------ PASSAGE PROVIDED ------

Sunday, August 10, 2014

Cluster management tools

Cluster management tools provide abstractions to run software applications on a collection of hardware (physical machines or VMs in a cloud). The tools allow you to declaratively specify the resources - e.g. tasks, services - required by the application. The mapping of resources to processes on the hardware is the responsibility of the tools.

Kubernetes

Kubernetes currently provides the following abstractions: pods, replication controllers and services. Pods are collections of containers that are akin to application virtual hosts. Services are used to setup proxies pointing to pods. The pods a service proxies are identified by labels.  Replication controllers are used to monitor a population of pods using labels. Kubernetes will ensure that the specified number of replicas are available. Kubernetes does not yet allow you to specify resource requirements (CPU, memory) for the application, but there are plans to support this.  This talk by Brandon Burns provides a good introduction to Kubernetes.  Kubernetes is still under active development.

------

▶ [INSTRUCTION] Decide whether each statement agrees with the passage on cluster management tools. Answer yes or no for each, and quote the words of the passage that settle it. 1. Kubernetes lets you specify CPU and memory requirements for an application. 2. A Kubernetes service identifies the pods it proxies by labels. 3. Mapping resources to processes on the hardware is left to the user rather than the tools.

------ DATA ROWS ------

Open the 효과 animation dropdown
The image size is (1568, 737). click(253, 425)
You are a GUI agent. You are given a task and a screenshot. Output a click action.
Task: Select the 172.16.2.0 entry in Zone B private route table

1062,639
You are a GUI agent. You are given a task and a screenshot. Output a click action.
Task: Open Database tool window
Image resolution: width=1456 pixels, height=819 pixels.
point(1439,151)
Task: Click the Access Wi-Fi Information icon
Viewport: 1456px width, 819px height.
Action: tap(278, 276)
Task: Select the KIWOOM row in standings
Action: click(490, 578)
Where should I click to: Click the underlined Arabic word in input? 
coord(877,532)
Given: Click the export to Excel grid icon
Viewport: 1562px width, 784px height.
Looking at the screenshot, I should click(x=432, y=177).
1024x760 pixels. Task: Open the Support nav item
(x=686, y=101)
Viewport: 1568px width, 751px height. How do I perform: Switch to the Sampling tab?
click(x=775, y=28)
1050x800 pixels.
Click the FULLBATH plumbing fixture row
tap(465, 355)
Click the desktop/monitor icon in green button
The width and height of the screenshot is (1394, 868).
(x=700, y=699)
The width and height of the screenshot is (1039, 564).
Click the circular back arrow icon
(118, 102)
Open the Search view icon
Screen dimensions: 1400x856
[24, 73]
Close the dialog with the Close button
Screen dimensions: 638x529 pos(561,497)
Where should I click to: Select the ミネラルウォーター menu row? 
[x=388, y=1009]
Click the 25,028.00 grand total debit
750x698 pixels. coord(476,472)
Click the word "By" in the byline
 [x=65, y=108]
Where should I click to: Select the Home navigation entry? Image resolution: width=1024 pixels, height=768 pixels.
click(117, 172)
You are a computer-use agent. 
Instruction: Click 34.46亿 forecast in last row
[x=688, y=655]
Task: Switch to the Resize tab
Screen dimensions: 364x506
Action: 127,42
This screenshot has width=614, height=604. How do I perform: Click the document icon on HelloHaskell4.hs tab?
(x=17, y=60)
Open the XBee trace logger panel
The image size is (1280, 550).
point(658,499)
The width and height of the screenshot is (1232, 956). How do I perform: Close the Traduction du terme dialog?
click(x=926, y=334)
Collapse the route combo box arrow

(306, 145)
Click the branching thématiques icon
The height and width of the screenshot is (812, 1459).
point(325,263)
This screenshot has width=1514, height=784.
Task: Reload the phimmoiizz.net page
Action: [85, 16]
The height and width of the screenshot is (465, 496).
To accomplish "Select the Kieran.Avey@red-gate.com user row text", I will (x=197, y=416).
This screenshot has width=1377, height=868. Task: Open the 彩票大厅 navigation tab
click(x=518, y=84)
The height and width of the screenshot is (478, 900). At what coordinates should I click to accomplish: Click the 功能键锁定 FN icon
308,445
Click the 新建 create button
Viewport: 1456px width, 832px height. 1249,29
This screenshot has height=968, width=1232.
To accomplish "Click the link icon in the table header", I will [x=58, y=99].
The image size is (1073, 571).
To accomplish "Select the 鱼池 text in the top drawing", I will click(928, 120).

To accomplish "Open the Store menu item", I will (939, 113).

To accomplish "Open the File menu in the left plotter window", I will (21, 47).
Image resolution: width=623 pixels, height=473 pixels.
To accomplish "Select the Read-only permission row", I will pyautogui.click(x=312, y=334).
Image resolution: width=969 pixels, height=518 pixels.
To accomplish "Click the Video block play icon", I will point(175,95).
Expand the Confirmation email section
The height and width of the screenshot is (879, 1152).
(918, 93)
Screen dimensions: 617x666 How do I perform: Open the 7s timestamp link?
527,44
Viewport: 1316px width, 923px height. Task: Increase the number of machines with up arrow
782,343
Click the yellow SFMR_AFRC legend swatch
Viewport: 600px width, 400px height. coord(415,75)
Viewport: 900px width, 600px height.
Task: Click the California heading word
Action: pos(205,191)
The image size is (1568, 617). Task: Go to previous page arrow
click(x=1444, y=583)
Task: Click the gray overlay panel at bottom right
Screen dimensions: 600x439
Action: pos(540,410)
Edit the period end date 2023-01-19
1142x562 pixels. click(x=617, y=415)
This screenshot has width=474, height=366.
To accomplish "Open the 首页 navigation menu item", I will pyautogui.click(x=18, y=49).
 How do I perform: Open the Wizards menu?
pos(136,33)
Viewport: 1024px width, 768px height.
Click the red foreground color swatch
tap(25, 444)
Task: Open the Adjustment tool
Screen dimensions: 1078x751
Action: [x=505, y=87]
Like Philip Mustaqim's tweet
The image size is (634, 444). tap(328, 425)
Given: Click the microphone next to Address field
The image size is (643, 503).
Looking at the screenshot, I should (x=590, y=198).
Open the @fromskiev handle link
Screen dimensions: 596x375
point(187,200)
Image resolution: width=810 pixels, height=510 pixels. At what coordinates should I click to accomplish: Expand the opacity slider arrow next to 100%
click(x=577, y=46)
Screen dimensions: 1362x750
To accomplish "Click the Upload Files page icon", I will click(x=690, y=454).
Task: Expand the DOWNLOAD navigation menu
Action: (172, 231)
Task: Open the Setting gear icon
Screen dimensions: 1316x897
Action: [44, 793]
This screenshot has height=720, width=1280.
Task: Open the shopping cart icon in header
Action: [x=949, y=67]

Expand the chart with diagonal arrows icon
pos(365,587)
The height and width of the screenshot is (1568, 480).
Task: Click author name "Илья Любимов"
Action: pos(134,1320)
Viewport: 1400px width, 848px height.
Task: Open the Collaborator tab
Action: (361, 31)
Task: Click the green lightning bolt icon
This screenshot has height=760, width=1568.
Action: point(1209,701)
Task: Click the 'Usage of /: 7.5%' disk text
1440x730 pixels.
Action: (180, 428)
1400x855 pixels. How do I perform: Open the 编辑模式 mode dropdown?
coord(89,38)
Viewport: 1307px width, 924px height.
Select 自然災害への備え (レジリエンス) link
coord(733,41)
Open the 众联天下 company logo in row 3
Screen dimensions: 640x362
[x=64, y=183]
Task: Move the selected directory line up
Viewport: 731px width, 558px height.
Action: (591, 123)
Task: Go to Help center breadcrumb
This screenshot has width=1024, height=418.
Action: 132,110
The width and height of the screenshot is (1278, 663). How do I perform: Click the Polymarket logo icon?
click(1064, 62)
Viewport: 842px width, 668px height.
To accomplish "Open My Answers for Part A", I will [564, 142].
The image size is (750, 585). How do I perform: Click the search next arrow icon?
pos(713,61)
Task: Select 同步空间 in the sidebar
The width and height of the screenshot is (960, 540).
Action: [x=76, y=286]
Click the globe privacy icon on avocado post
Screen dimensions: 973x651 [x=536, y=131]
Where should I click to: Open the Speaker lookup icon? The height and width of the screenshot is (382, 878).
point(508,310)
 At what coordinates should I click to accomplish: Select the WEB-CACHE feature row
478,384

------

▶ [SOLUTION FOR THIS TASK]
1. No: "Kubernetes does not yet allow you to specify resource requirements (CPU, memory) for the application"
2. Yes: "The pods a service proxies are identified by labels."
3. No: "The mapping of resources to processes on the hardware is the responsibility of the tools."